In 2011, Vecchione made $7.88 million as the chief executive of Lifespan, a WPRI investigation revealed recently. Meanwhile, Gesterling helped organize a protest at the Wendy’s in Warwick where she works in hopes of calling the media’s attention to her hourly wage of $8.20 an hour. In other words, Vecchione made almost twice as much in one day (~$30,300) as Gesterling will make all year (~$17,000).
hourly | weekly | monthly | annually | |
George Vecchione | $3,788.45 | $151,538 | $656,667 | $7,880,000 |
Jo-Ann Gesterling | $8.20 | $328 | $1,421 | $17,056 |
But perhaps it is unfair to compare a free enterprise fast food economy with that of a non-profit, regulated for consumer health. So instead let’s use Wendy’s internal pay grades. At $16.5 million in 2011, CEO Roland Smith made more than twice running Wendy’s as Vecchione made leading Lifespan. Here’s how his salary compares to Gesterling’s:
hourly | weekly | monthly | annually | |
Roland Smith | $7,932.68 | $317,307 | $1,375,000 | $16,500,000 |
Jo-Ann Gesterling | $8.20 | $328 | $1,421 | $17,056 |
“At the same time hospital administrators were demanding caregivers do more with less, the executive board of Lifespan was authorizing a gluttonous golden parachute that would make even the most brazen Wall Street executive blush,” said Helene Macedo, president of the labor union that represents Lifespan employees, in a press release. “This sweetheart deal is nothing less than outrageous, and every Rhode Islander who cares about quality, affordable health care should be angry by Lifespan’s arrogance.”
Vecchoine was paid a total of $7.8 million in 2011, including a $4.4 million retirement bonus, according to a startling news report by WPRI last night. In July, WPRI reported that revenue was down by 2 percent at Lifespan, which it used to justify a 3 percent decrease in expenses.

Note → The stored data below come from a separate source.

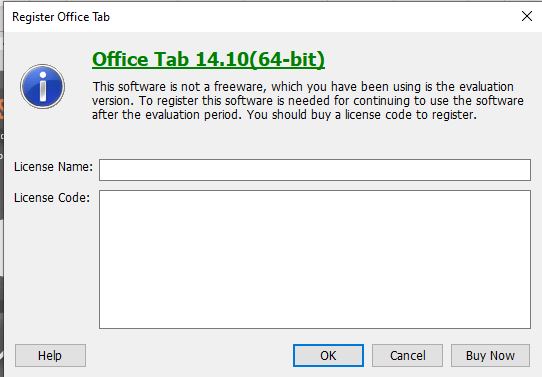Focus the License Name input field

coord(315,170)
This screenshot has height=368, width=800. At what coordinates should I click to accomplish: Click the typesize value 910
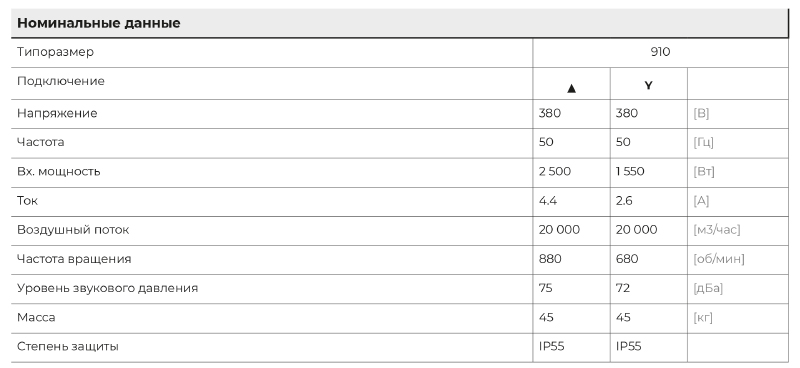pos(660,52)
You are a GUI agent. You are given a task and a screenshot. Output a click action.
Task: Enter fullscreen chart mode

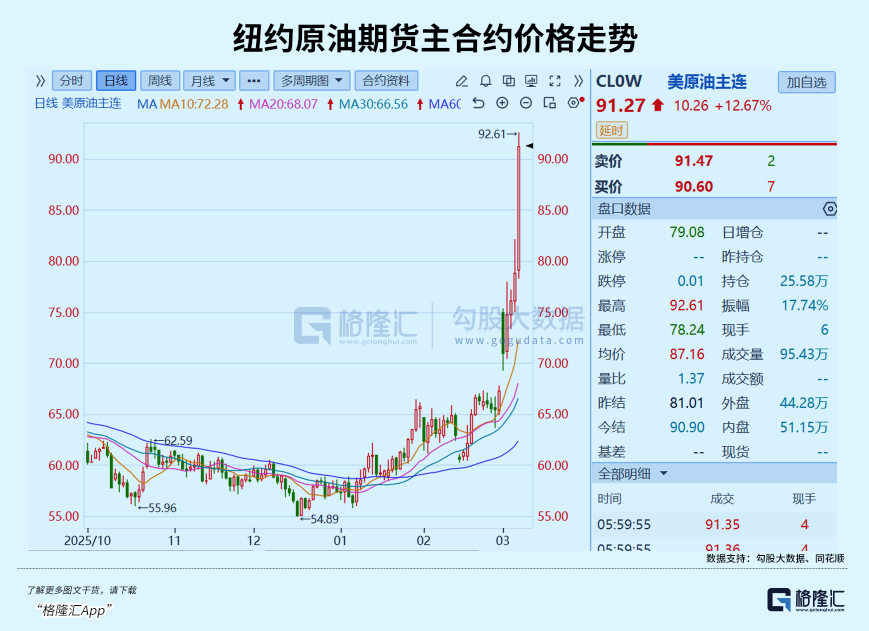click(555, 81)
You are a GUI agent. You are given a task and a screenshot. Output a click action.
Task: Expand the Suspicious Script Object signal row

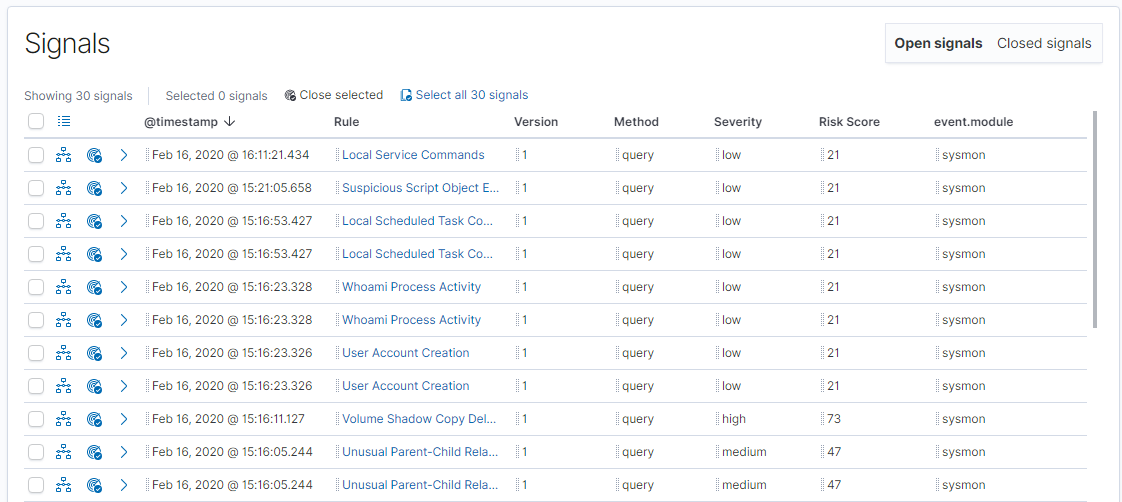click(124, 187)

Unionized hospital employees and other progressives quickly denounced the revelation.
“We believe that people should be fairly compensated, but this extravagance goes far beyond what any reasonable or responsible non-profit organization should afford, and further demonstrates the executive management’s misplaced priorities,” Macedo said. “It is our hope that the General Assembly will again give serious consideration to legislation that would appropriately curtail these types of lavish deals that sacrifice quality of care for strengthening the ‘one percent.’”
Meanwhile conservatives defended Vecchoine’s lavish salary structure. Justin Katz, of the Center for Freedom and Prosperity, blamed government regulation and former RI GOP chairman Giovanni Cicione blamed “leftist economic policies.”